== Data shown ==

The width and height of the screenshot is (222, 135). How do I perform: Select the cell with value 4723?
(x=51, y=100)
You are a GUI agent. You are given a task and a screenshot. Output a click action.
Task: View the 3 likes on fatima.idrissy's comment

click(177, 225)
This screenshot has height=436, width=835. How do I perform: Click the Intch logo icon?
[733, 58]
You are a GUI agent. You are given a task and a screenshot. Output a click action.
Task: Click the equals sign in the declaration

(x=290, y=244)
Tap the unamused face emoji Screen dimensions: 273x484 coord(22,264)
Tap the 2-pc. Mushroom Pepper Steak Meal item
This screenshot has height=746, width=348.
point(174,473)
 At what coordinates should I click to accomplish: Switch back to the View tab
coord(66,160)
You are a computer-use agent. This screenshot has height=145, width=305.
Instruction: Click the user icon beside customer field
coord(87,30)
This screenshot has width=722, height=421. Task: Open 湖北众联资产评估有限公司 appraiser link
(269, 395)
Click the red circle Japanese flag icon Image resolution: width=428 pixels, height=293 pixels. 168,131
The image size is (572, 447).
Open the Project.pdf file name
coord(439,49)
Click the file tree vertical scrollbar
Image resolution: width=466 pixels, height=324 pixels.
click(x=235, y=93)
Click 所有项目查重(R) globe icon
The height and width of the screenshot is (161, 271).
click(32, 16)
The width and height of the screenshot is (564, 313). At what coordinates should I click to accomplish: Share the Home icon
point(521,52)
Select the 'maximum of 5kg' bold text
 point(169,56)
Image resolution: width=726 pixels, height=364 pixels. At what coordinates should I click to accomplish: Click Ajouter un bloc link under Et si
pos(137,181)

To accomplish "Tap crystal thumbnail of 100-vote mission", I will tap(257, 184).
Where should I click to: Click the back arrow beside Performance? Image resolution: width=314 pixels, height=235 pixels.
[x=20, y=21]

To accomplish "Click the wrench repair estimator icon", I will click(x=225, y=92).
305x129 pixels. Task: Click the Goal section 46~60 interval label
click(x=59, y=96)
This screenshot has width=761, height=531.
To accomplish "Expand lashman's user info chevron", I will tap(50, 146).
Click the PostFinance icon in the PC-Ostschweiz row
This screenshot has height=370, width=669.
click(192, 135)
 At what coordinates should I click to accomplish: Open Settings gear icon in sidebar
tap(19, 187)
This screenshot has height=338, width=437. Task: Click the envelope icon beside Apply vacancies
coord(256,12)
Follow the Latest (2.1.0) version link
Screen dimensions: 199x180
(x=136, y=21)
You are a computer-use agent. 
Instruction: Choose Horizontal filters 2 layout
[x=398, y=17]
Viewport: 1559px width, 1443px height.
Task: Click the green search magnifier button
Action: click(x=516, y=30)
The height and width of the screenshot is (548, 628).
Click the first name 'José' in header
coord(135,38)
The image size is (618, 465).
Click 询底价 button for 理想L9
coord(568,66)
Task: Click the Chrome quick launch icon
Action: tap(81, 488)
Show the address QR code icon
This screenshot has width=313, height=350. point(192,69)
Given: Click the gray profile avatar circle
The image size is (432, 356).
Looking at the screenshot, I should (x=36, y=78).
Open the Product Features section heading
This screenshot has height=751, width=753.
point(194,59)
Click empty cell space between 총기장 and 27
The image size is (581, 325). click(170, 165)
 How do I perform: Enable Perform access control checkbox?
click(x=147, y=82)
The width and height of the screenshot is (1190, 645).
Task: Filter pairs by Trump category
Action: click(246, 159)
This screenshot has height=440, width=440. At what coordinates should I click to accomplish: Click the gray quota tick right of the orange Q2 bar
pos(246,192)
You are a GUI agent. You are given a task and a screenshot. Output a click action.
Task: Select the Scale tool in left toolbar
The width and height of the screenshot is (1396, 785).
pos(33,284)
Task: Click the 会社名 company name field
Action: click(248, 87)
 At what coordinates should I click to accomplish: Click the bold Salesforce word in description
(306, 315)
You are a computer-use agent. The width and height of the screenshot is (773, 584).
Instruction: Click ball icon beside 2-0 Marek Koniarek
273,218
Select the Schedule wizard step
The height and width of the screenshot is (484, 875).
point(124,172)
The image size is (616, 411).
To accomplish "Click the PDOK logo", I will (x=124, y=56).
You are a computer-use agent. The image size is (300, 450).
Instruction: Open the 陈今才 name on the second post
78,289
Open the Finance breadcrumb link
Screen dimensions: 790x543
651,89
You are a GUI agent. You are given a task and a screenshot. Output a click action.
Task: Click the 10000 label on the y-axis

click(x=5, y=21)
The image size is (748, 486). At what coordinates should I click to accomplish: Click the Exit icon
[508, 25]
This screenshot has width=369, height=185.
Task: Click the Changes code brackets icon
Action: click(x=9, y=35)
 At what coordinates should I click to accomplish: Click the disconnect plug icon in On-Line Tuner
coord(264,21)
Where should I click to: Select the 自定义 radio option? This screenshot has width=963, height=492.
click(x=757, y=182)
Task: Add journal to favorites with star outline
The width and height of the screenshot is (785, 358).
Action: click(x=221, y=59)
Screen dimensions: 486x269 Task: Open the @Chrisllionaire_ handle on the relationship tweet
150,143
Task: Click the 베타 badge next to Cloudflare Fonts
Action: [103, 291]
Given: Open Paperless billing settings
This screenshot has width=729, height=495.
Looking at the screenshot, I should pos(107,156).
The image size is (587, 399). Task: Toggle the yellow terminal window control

===

:: Action item ::
Restate each entry above word for word.

:: Response below ::
The width and height of the screenshot is (222, 135). How do I perform: Select the cell with value 4723?
(x=51, y=100)
You are a GUI agent. You are given a task and a screenshot. Output a click action.
Task: View the 3 likes on fatima.idrissy's comment

click(177, 225)
This screenshot has height=436, width=835. How do I perform: Click the Intch logo icon?
[733, 58]
You are a GUI agent. You are given a task and a screenshot. Output a click action.
Task: Click the equals sign in the declaration

(x=290, y=244)
Tap the unamused face emoji Screen dimensions: 273x484 coord(22,264)
Tap the 2-pc. Mushroom Pepper Steak Meal item
This screenshot has height=746, width=348.
point(174,473)
 At what coordinates should I click to accomplish: Switch back to the View tab
coord(66,160)
You are a computer-use agent. This screenshot has height=145, width=305.
Instruction: Click the user icon beside customer field
coord(87,30)
This screenshot has width=722, height=421. Task: Open 湖北众联资产评估有限公司 appraiser link
(269, 395)
Click the red circle Japanese flag icon Image resolution: width=428 pixels, height=293 pixels. 168,131
The image size is (572, 447).
Open the Project.pdf file name
coord(439,49)
Click the file tree vertical scrollbar
Image resolution: width=466 pixels, height=324 pixels.
click(x=235, y=93)
Click 所有项目查重(R) globe icon
The height and width of the screenshot is (161, 271).
click(32, 16)
The width and height of the screenshot is (564, 313). At what coordinates should I click to accomplish: Share the Home icon
point(521,52)
Select the 'maximum of 5kg' bold text
 point(169,56)
Image resolution: width=726 pixels, height=364 pixels. At what coordinates should I click to accomplish: Click Ajouter un bloc link under Et si
pos(137,181)

To accomplish "Tap crystal thumbnail of 100-vote mission", I will tap(257, 184).
Where should I click to: Click the back arrow beside Performance? Image resolution: width=314 pixels, height=235 pixels.
[x=20, y=21]

To accomplish "Click the wrench repair estimator icon", I will click(x=225, y=92).
305x129 pixels. Task: Click the Goal section 46~60 interval label
click(x=59, y=96)
This screenshot has width=761, height=531.
To accomplish "Expand lashman's user info chevron", I will tap(50, 146).
Click the PostFinance icon in the PC-Ostschweiz row
This screenshot has height=370, width=669.
click(192, 135)
 At what coordinates should I click to accomplish: Open Settings gear icon in sidebar
tap(19, 187)
This screenshot has height=338, width=437. Task: Click the envelope icon beside Apply vacancies
coord(256,12)
Follow the Latest (2.1.0) version link
Screen dimensions: 199x180
(x=136, y=21)
You are a computer-use agent. 
Instruction: Choose Horizontal filters 2 layout
[x=398, y=17]
Viewport: 1559px width, 1443px height.
Task: Click the green search magnifier button
Action: click(x=516, y=30)
The height and width of the screenshot is (548, 628).
Click the first name 'José' in header
coord(135,38)
The image size is (618, 465).
Click 询底价 button for 理想L9
coord(568,66)
Task: Click the Chrome quick launch icon
Action: tap(81, 488)
Show the address QR code icon
This screenshot has width=313, height=350. point(192,69)
Given: Click the gray profile avatar circle
The image size is (432, 356).
Looking at the screenshot, I should (x=36, y=78).
Open the Product Features section heading
This screenshot has height=751, width=753.
point(194,59)
Click empty cell space between 총기장 and 27
The image size is (581, 325). click(170, 165)
 How do I perform: Enable Perform access control checkbox?
click(x=147, y=82)
The width and height of the screenshot is (1190, 645).
Task: Filter pairs by Trump category
Action: click(246, 159)
This screenshot has height=440, width=440. At what coordinates should I click to accomplish: Click the gray quota tick right of the orange Q2 bar
pos(246,192)
You are a GUI agent. You are given a task and a screenshot. Output a click action.
Task: Select the Scale tool in left toolbar
The width and height of the screenshot is (1396, 785).
pos(33,284)
Task: Click the 会社名 company name field
Action: click(248, 87)
 At what coordinates should I click to accomplish: Click the bold Salesforce word in description
(306, 315)
You are a computer-use agent. The width and height of the screenshot is (773, 584).
Instruction: Click ball icon beside 2-0 Marek Koniarek
273,218
Select the Schedule wizard step
The height and width of the screenshot is (484, 875).
point(124,172)
The image size is (616, 411).
To accomplish "Click the PDOK logo", I will (x=124, y=56).
You are a computer-use agent. The image size is (300, 450).
Instruction: Open the 陈今才 name on the second post
78,289
Open the Finance breadcrumb link
Screen dimensions: 790x543
651,89
You are a GUI agent. You are given a task and a screenshot. Output a click action.
Task: Click the 10000 label on the y-axis

click(x=5, y=21)
The image size is (748, 486). At what coordinates should I click to accomplish: Click the Exit icon
[508, 25]
This screenshot has width=369, height=185.
Task: Click the Changes code brackets icon
Action: click(x=9, y=35)
 At what coordinates should I click to accomplish: Click the disconnect plug icon in On-Line Tuner
coord(264,21)
Where should I click to: Select the 自定义 radio option? This screenshot has width=963, height=492.
click(x=757, y=182)
Task: Add journal to favorites with star outline
The width and height of the screenshot is (785, 358).
Action: click(x=221, y=59)
Screen dimensions: 486x269 Task: Open the @Chrisllionaire_ handle on the relationship tweet
150,143
Task: Click the 베타 badge next to Cloudflare Fonts
Action: [103, 291]
Given: Open Paperless billing settings
This screenshot has width=729, height=495.
Looking at the screenshot, I should pos(107,156).
The image size is (587, 399). Task: Toggle the yellow terminal window control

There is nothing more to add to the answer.